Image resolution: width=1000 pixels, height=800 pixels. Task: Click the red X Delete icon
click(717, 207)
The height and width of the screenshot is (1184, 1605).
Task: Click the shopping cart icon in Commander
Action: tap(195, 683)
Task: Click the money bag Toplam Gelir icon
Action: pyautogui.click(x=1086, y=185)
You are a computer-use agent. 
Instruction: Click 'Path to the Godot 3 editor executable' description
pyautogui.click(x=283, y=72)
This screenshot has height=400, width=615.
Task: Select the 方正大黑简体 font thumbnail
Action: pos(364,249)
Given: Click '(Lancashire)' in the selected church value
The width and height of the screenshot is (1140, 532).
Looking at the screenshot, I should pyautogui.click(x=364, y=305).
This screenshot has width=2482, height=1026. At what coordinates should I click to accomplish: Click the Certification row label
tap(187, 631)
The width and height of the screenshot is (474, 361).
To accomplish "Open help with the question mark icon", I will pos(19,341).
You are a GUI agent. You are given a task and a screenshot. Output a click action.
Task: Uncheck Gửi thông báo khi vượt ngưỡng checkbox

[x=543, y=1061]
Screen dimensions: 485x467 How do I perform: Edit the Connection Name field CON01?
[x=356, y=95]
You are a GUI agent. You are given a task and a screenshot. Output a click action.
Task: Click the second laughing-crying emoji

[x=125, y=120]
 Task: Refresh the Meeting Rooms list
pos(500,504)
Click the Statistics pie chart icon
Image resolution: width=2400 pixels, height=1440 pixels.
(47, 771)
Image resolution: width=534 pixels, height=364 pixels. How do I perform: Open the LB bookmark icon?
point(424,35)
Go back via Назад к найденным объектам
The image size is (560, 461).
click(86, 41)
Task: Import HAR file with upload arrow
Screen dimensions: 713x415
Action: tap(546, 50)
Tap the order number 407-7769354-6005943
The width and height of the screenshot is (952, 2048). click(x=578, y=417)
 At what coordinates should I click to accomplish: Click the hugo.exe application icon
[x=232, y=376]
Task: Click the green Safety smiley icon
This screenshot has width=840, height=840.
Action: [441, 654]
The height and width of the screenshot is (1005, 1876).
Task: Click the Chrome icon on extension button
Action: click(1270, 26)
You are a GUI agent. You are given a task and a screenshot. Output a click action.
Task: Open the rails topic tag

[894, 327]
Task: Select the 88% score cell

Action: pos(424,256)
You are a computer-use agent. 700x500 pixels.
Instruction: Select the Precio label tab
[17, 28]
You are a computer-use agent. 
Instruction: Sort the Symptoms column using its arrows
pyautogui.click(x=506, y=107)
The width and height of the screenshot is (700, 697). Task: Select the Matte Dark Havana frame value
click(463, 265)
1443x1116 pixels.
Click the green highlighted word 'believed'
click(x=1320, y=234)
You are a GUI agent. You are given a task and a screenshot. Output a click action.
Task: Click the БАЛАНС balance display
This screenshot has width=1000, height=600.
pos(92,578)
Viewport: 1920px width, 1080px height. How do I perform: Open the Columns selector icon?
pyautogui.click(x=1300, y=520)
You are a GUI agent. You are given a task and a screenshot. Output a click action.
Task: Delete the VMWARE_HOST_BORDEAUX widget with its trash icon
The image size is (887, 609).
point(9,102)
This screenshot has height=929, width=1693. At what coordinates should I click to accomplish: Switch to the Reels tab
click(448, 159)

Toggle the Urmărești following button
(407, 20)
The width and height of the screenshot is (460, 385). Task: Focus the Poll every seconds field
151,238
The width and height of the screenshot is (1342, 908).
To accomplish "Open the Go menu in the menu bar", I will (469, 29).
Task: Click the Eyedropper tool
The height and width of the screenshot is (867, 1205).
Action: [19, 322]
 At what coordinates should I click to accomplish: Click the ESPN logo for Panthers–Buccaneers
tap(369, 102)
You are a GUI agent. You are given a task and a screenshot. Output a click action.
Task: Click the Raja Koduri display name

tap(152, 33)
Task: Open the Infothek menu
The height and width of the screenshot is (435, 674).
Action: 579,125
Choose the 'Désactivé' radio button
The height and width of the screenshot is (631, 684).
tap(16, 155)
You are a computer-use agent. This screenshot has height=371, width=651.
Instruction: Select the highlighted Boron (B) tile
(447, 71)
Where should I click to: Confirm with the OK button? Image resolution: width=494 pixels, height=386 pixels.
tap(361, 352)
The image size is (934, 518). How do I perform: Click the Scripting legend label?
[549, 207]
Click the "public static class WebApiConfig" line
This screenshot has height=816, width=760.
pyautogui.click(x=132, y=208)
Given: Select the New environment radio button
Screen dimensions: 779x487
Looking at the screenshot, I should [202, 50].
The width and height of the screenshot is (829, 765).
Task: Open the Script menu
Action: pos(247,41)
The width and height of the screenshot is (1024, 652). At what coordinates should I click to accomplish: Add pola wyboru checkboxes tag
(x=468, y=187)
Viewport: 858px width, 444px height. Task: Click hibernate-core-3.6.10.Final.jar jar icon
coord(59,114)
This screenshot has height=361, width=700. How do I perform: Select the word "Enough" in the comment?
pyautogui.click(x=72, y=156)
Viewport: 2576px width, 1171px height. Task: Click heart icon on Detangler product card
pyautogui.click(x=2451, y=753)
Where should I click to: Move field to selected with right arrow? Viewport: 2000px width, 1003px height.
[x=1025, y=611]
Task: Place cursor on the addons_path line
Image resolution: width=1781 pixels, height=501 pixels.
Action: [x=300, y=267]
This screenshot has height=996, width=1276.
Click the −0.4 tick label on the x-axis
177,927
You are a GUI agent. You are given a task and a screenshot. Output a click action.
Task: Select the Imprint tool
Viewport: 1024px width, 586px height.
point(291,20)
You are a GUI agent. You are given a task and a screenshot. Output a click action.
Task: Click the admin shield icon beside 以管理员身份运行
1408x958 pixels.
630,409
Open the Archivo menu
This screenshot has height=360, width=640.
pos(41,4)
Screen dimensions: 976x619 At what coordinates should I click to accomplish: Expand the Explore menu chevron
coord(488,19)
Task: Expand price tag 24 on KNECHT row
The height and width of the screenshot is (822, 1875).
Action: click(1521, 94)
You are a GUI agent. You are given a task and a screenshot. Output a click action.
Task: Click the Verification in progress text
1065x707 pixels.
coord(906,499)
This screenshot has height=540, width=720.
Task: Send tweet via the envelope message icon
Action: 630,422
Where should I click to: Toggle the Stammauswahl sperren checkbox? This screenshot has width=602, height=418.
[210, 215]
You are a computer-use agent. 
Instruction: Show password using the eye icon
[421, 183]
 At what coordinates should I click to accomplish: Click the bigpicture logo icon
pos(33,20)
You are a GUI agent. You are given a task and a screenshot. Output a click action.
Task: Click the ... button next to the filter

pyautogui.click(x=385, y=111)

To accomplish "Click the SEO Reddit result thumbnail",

# Task instructions:
Word for word, repeat every line of the data.

# The answer:
Image resolution: width=1000 pixels, height=800 pixels. Task: Click the red X Delete icon
click(717, 207)
The height and width of the screenshot is (1184, 1605).
Task: Click the shopping cart icon in Commander
Action: tap(195, 683)
Task: Click the money bag Toplam Gelir icon
Action: pyautogui.click(x=1086, y=185)
You are a computer-use agent. 
Instruction: Click 'Path to the Godot 3 editor executable' description
pyautogui.click(x=283, y=72)
This screenshot has height=400, width=615.
Task: Select the 方正大黑简体 font thumbnail
Action: pos(364,249)
Given: Click '(Lancashire)' in the selected church value
The width and height of the screenshot is (1140, 532).
Looking at the screenshot, I should pyautogui.click(x=364, y=305).
This screenshot has width=2482, height=1026. At what coordinates should I click to accomplish: Click the Certification row label
tap(187, 631)
The width and height of the screenshot is (474, 361).
To accomplish "Open help with the question mark icon", I will pos(19,341).
You are a GUI agent. You are given a task and a screenshot. Output a click action.
Task: Uncheck Gửi thông báo khi vượt ngưỡng checkbox

[x=543, y=1061]
Screen dimensions: 485x467 How do I perform: Edit the Connection Name field CON01?
[x=356, y=95]
You are a GUI agent. You are given a task and a screenshot. Output a click action.
Task: Click the second laughing-crying emoji

[x=125, y=120]
 Task: Refresh the Meeting Rooms list
pos(500,504)
Click the Statistics pie chart icon
Image resolution: width=2400 pixels, height=1440 pixels.
(47, 771)
Image resolution: width=534 pixels, height=364 pixels. How do I perform: Open the LB bookmark icon?
point(424,35)
Go back via Назад к найденным объектам
The image size is (560, 461).
click(86, 41)
Task: Import HAR file with upload arrow
Screen dimensions: 713x415
Action: tap(546, 50)
Tap the order number 407-7769354-6005943
The width and height of the screenshot is (952, 2048). click(x=578, y=417)
 At what coordinates should I click to accomplish: Click the hugo.exe application icon
[x=232, y=376]
Task: Click the green Safety smiley icon
This screenshot has width=840, height=840.
Action: [441, 654]
The height and width of the screenshot is (1005, 1876).
Task: Click the Chrome icon on extension button
Action: click(1270, 26)
You are a GUI agent. You are given a task and a screenshot. Output a click action.
Task: Open the rails topic tag

[894, 327]
Task: Select the 88% score cell

Action: pos(424,256)
You are a computer-use agent. 700x500 pixels.
Instruction: Select the Precio label tab
[17, 28]
You are a computer-use agent. 
Instruction: Sort the Symptoms column using its arrows
pyautogui.click(x=506, y=107)
The width and height of the screenshot is (700, 697). Task: Select the Matte Dark Havana frame value
click(463, 265)
1443x1116 pixels.
Click the green highlighted word 'believed'
click(x=1320, y=234)
You are a GUI agent. You are given a task and a screenshot. Output a click action.
Task: Click the БАЛАНС balance display
This screenshot has width=1000, height=600.
pos(92,578)
Viewport: 1920px width, 1080px height. How do I perform: Open the Columns selector icon?
pyautogui.click(x=1300, y=520)
You are a GUI agent. You are given a task and a screenshot. Output a click action.
Task: Delete the VMWARE_HOST_BORDEAUX widget with its trash icon
The image size is (887, 609).
point(9,102)
This screenshot has height=929, width=1693. At what coordinates should I click to accomplish: Switch to the Reels tab
click(448, 159)

Toggle the Urmărești following button
(407, 20)
The width and height of the screenshot is (460, 385). Task: Focus the Poll every seconds field
151,238
The width and height of the screenshot is (1342, 908).
To accomplish "Open the Go menu in the menu bar", I will (469, 29).
Task: Click the Eyedropper tool
The height and width of the screenshot is (867, 1205).
Action: [19, 322]
 At what coordinates should I click to accomplish: Click the ESPN logo for Panthers–Buccaneers
tap(369, 102)
You are a GUI agent. You are given a task and a screenshot. Output a click action.
Task: Click the Raja Koduri display name

tap(152, 33)
Task: Open the Infothek menu
The height and width of the screenshot is (435, 674).
Action: 579,125
Choose the 'Désactivé' radio button
The height and width of the screenshot is (631, 684).
tap(16, 155)
You are a computer-use agent. This screenshot has height=371, width=651.
Instruction: Select the highlighted Boron (B) tile
(447, 71)
Where should I click to: Confirm with the OK button? Image resolution: width=494 pixels, height=386 pixels.
tap(361, 352)
The image size is (934, 518). How do I perform: Click the Scripting legend label?
[549, 207]
Click the "public static class WebApiConfig" line
This screenshot has height=816, width=760.
pyautogui.click(x=132, y=208)
Given: Select the New environment radio button
Screen dimensions: 779x487
Looking at the screenshot, I should [202, 50].
The width and height of the screenshot is (829, 765).
Task: Open the Script menu
Action: pos(247,41)
The width and height of the screenshot is (1024, 652). At what coordinates should I click to accomplish: Add pola wyboru checkboxes tag
(x=468, y=187)
Viewport: 858px width, 444px height. Task: Click hibernate-core-3.6.10.Final.jar jar icon
coord(59,114)
This screenshot has height=361, width=700. How do I perform: Select the word "Enough" in the comment?
pyautogui.click(x=72, y=156)
Viewport: 2576px width, 1171px height. Task: Click heart icon on Detangler product card
pyautogui.click(x=2451, y=753)
Where should I click to: Move field to selected with right arrow? Viewport: 2000px width, 1003px height.
[x=1025, y=611]
Task: Place cursor on the addons_path line
Image resolution: width=1781 pixels, height=501 pixels.
Action: [x=300, y=267]
This screenshot has height=996, width=1276.
Click the −0.4 tick label on the x-axis
177,927
You are a GUI agent. You are given a task and a screenshot. Output a click action.
Task: Select the Imprint tool
Viewport: 1024px width, 586px height.
point(291,20)
You are a GUI agent. You are given a task and a screenshot. Output a click action.
Task: Click the admin shield icon beside 以管理员身份运行
1408x958 pixels.
630,409
Open the Archivo menu
This screenshot has height=360, width=640.
pos(41,4)
Screen dimensions: 976x619 At what coordinates should I click to accomplish: Expand the Explore menu chevron
coord(488,19)
Task: Expand price tag 24 on KNECHT row
The height and width of the screenshot is (822, 1875).
Action: click(1521, 94)
You are a GUI agent. You are given a task and a screenshot. Output a click action.
Task: Click the Verification in progress text
1065x707 pixels.
coord(906,499)
This screenshot has height=540, width=720.
Task: Send tweet via the envelope message icon
Action: 630,422
Where should I click to: Toggle the Stammauswahl sperren checkbox? This screenshot has width=602, height=418.
[210, 215]
You are a computer-use agent. 
Instruction: Show password using the eye icon
[421, 183]
 At what coordinates should I click to accomplish: Click the bigpicture logo icon
pos(33,20)
You are a GUI agent. You are given a task and a screenshot. Output a click action.
Task: Click the ... button next to the filter

pyautogui.click(x=385, y=111)

To accomplish "Click the SEO Reddit result thumbnail",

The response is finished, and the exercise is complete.